2- Random Forest (RF).

➢ Random forest creates a multitude of trees and classifies a data point as the class most voted by all the trees created.

3- Support Vector Machine (SVM).

➢ SVM is a supervised learning model that can make linear and non-linear classifiers, it analyzes data for classification using learning algorithms associated with it.

4- Max Vote

➢ Max voting is basically taking the best vote among several classifiers classifying the same data sample, if the outputs of classifiers are label 1, label 2, label 1, then label 1 would be the chosen classification.

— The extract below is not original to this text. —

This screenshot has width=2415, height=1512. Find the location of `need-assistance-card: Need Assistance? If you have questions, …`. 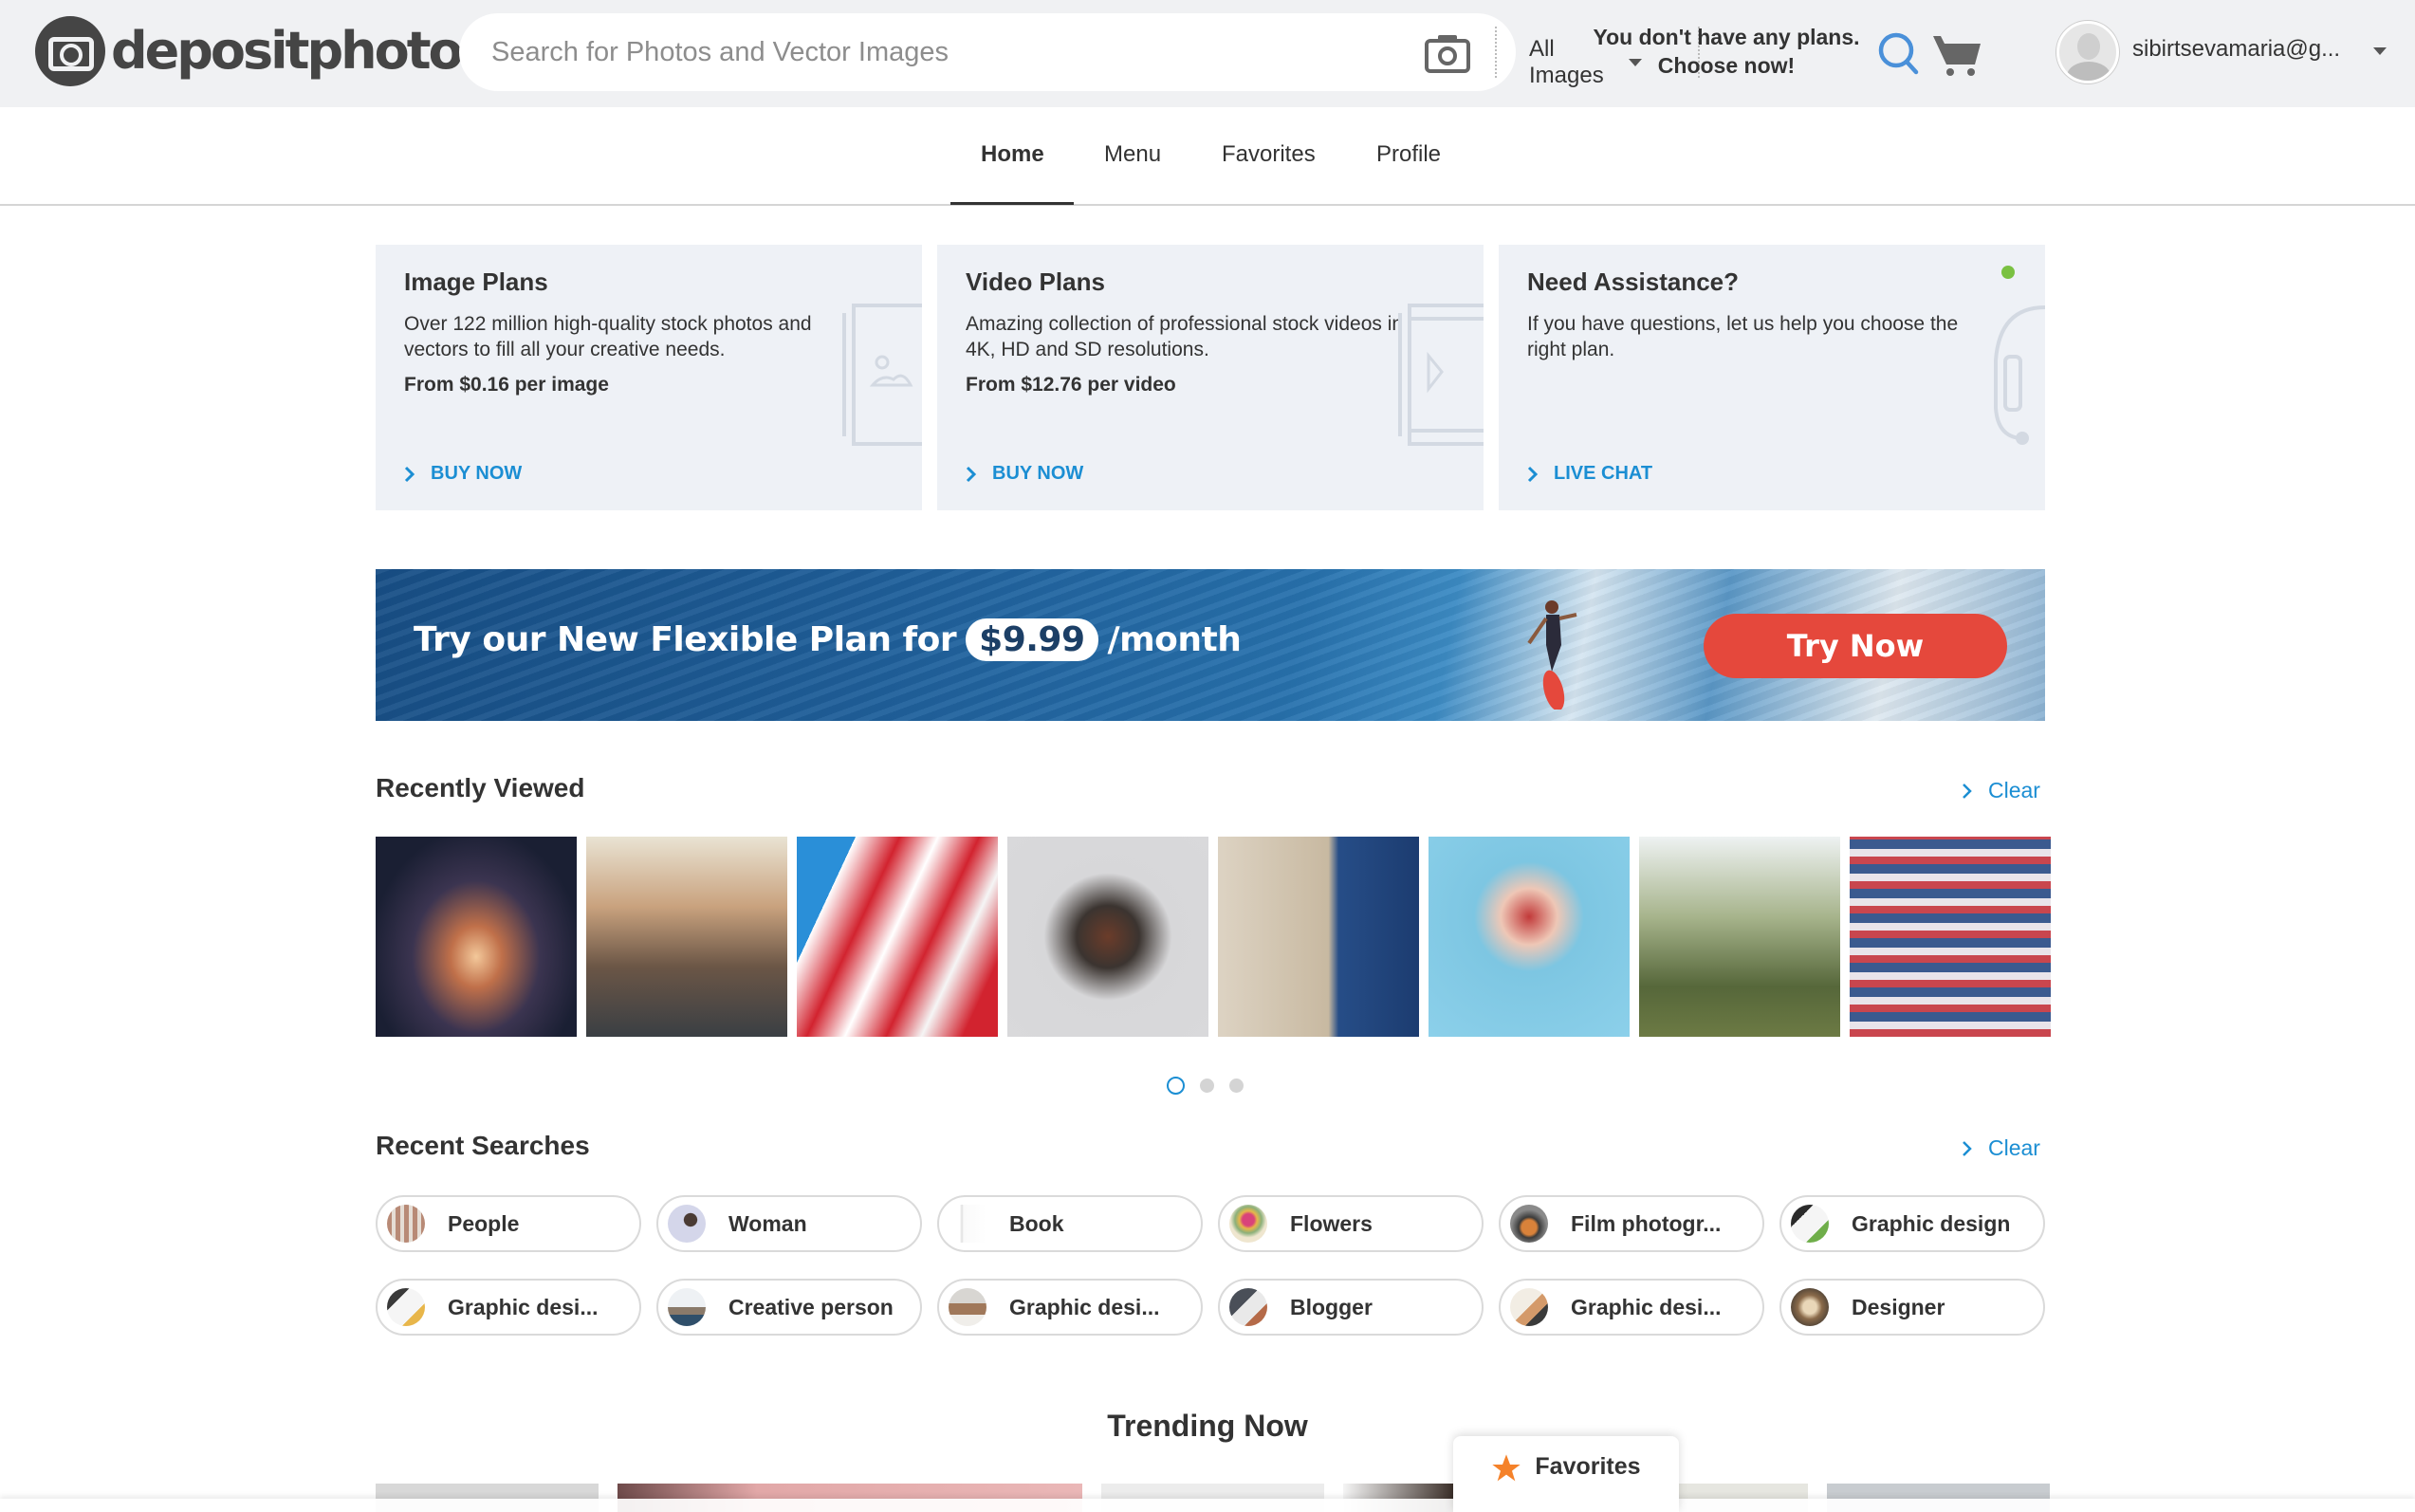

need-assistance-card: Need Assistance? If you have questions, … is located at coordinates (1772, 378).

We used the 4 classifiers for comparison purposes and see which one fits the project best, the top performers were RF and SVM models. At the end we have chosen SVM as it gives the best accuracy / time combination.

Performance Analysis

This is the moment of truth, we used the 3 classifiers KNN, RF, and SVM (there is another one that will be discussed later in the report) and we recorded the precision, recall, accuracy, and F1-Score.

alt text

Other Developed Modules

We were curious to use a model that belongs to the Neural Network category models, we used just a regular neural network with the following specifications:

1- One input layer

2- One output layer

3- Two hidden layers

We could have increased the number of hidden layers, but that was the limit for us, so here we are The neural network model was better than KNN classifier only not the other two, maybe the reason was that the dataset was very limited, so training the model wasn’t ideal.

Here is the performance analysis but with the neural network included:

alt text

Enhancements and Future Work

In general, by increasing the dataset size and varying its data, we should yield better and more accurate results.

For the neural network, we could increase the number of hidden layers or even make another type of neural network like a CNN.